§ What you will do
In the material below, the lines containing the word "Image" are required; copy each of them.

§ Exercise materials
-=-=-=-=-
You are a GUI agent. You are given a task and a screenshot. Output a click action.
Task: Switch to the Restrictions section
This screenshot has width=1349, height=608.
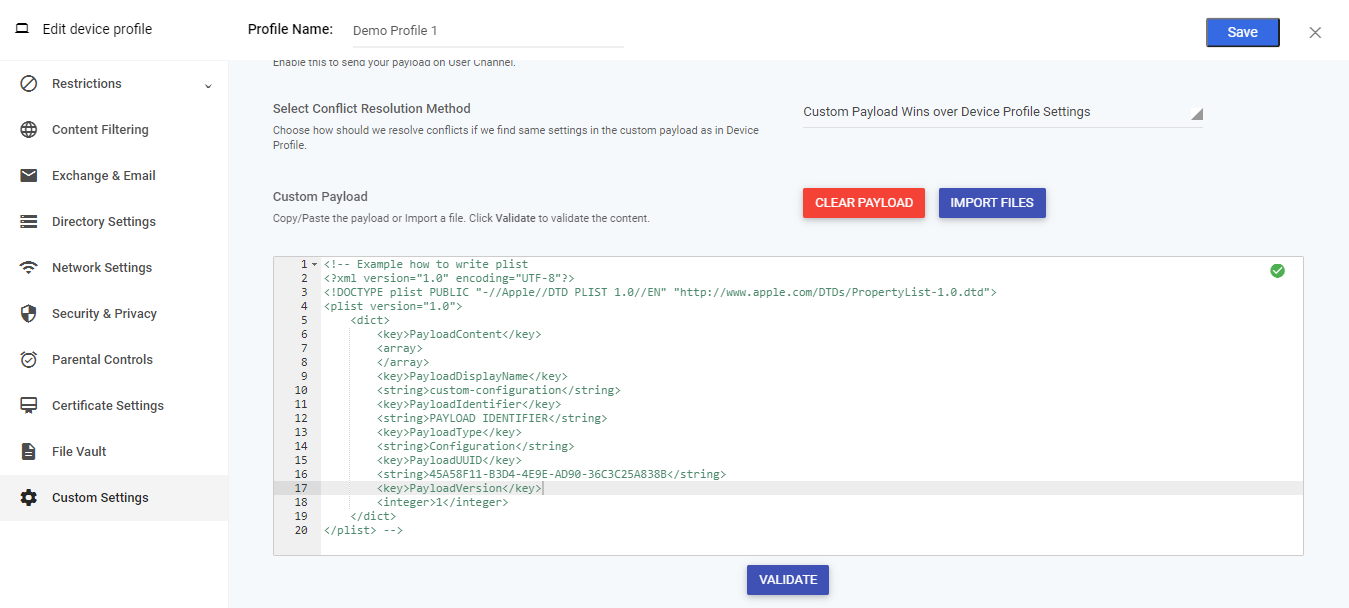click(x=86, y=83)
-=-=-=-=-
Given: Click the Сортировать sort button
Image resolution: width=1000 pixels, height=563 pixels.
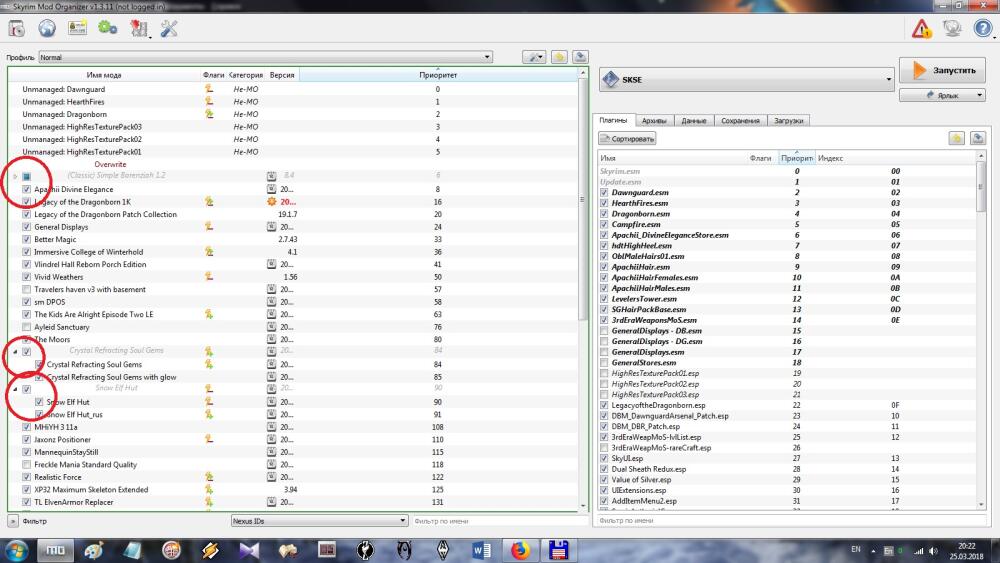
-=-=-=-=-
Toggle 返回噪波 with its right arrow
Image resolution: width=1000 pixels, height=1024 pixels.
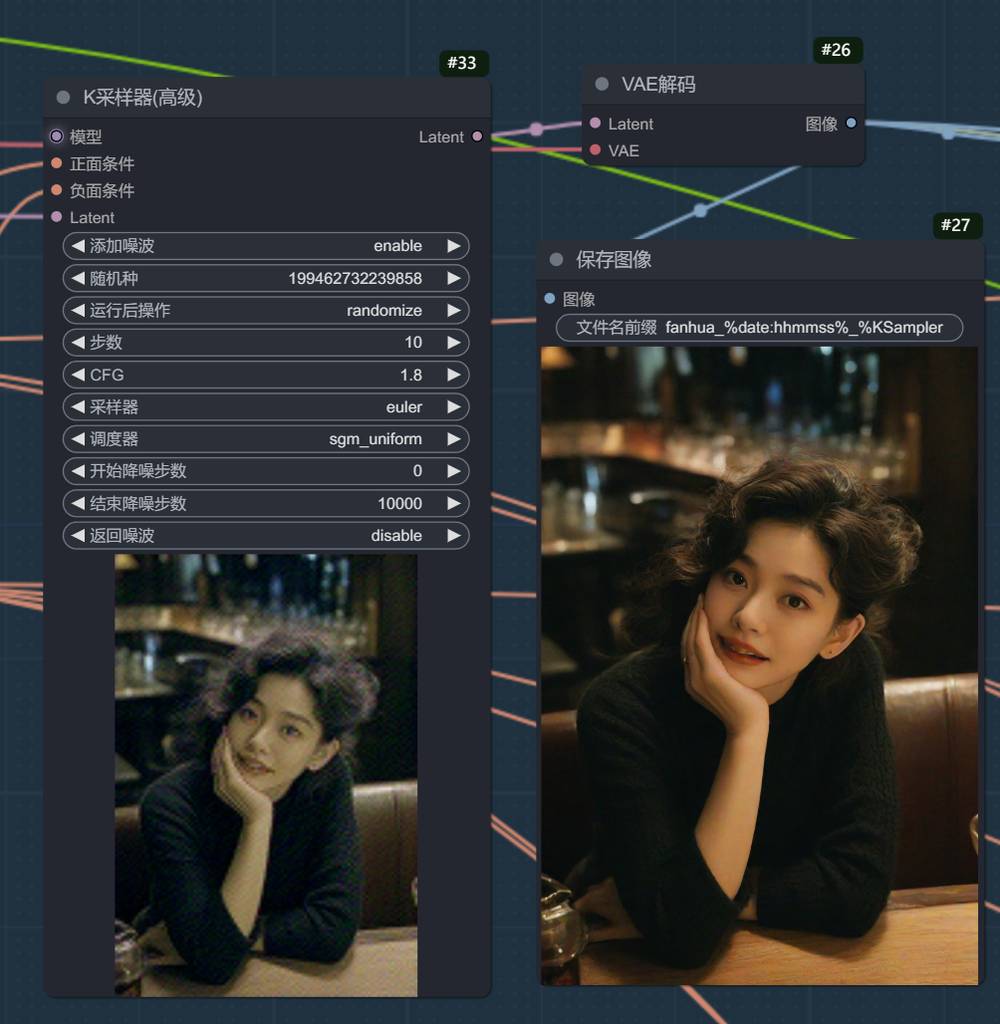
-=-=-=-=-
§ Solution to this problem
Image resolution: width=1000 pixels, height=563 pixels.
Image resolution: width=1000 pixels, height=1024 pixels.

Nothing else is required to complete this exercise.